Jasinski, S., Perennes, C., Bergounioux, C., Glab, N.
Plant physiology 2002 v.130 no.4 pp. 1871-1882
Nicotiana sylvestris, plant proteins, recombinant proteins, gene expression, Nicotiana tabacum, stamens, Arabidopsis thaliana, messenger RNA, alternative splicing, plant development, complementary DNA, amino acid sequences, enzyme inhibitors, onions, enzyme activity, tobacco, green fluorescent protein, Allium cepa, transgenic plants, flowers, plant morphology, Nicotiana tomentosiformis, chemical constituents of plants, cell cycle
In all eukaryotes, cell cycle progression is controlled by cyclin-dependent kinases (CDKs) whose activity is regulated at several levels including inhibition by CDK inhibitors. Here, we report a comparative molecular and functional analysis of the tobacco (Nicotiana tomentosiformis) CDK inhibitor, NtKIS1a, and its spliced variant, NtKIS1b. The C-terminal end of NtKIS1a shares strong sequence similarity with mammalian CIP/KIP inhibitors, which is not the case for NtKIS1b. Consistent with this, NtKIS1a but not NtKIS1b inhibits in vitro the kinase activity of CDK/cyclin complexes, and tobacco (Nicotiana tabacum) D-type cyclins and an A-type CDK are NtKIS1a, but not NtKIS1b, interacting partners. Although both NtKIS1a and NtKIS1b transcripts are mainly found in flowers and more precisely in stamens, NtKIS1b transcript levels are cell cycle regulated, whereas those of NtKIS1a remain constant during the cell cycle. NtKIS1a and NtKIS1b fused to fluorescent proteins are localized in the nucleus when transiently expressed in onion epidermal cells.
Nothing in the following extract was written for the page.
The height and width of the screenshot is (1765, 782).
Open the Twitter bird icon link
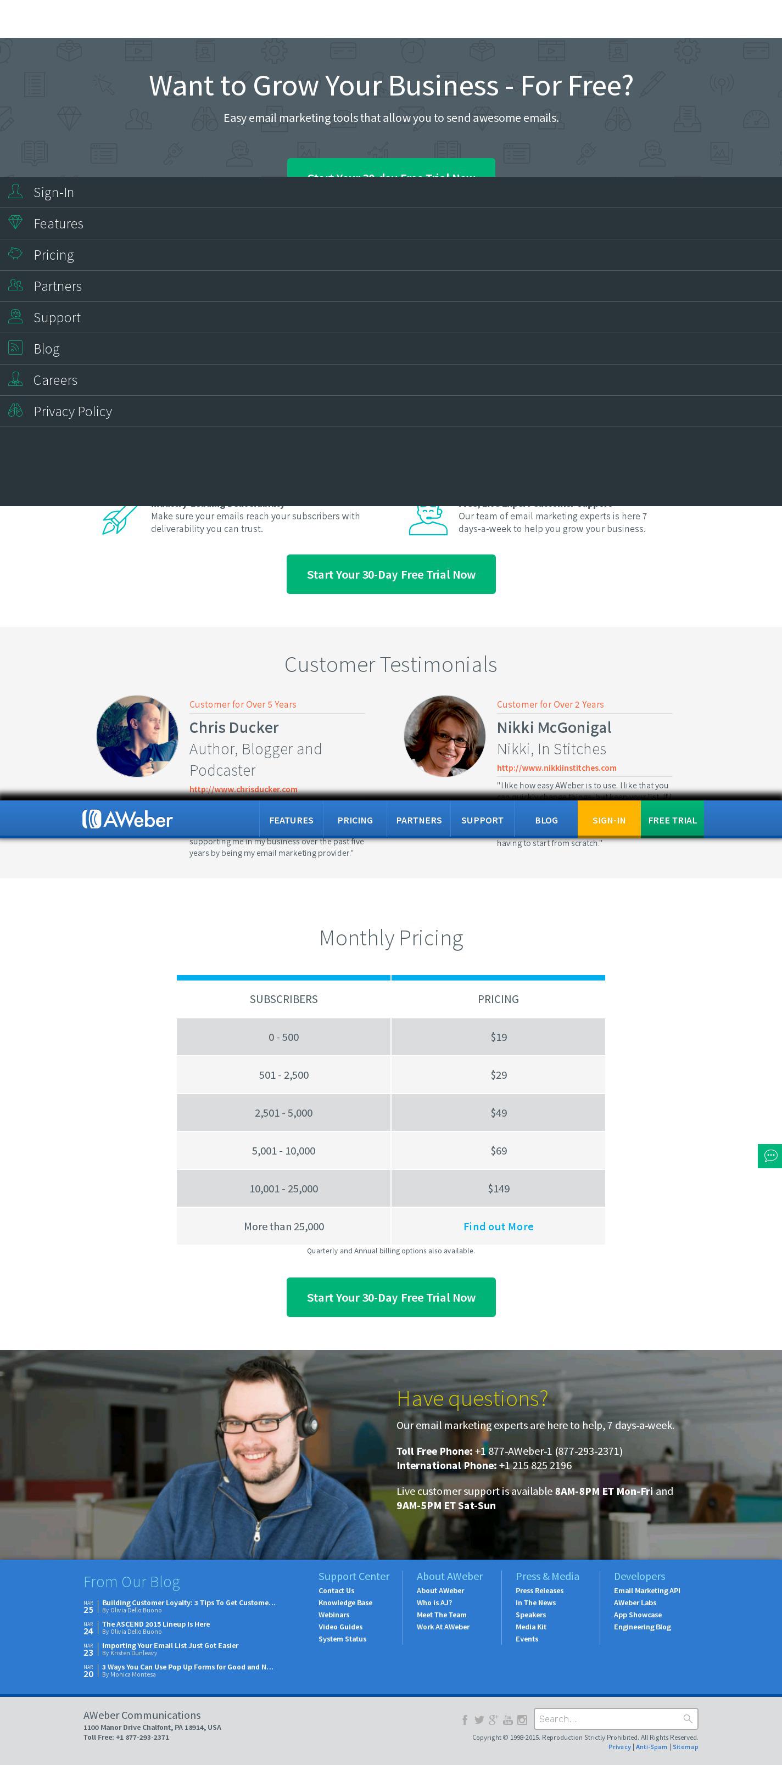point(479,1720)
Furthermore, there is no competition for their nuclear localization when they are simultaneously overexpressed. In vitro competition toward CDK kinase activity suggests that NtKIS1b is a strong competitor of NtKIS1a. Arabidopsis plants overexpressing NtKIS1a-green fluorescent protein (GFP) or NtKIS1b-GFP fusion proteins were obtained. In these plants, the fusion proteins are still localized in the nucleus. Interestingly, NtKIS1a-GFP-overexpressing plants display strong morphological modifications and a reduced CDK kinase activity, whereas NtKIS1b-GFP-overexpressing plants display a wild-type phenotype including a wild-type CDK kinase activity. Our results strongly suggest that the inhibition of the kinase activity is responsible for the phenotypic modifications.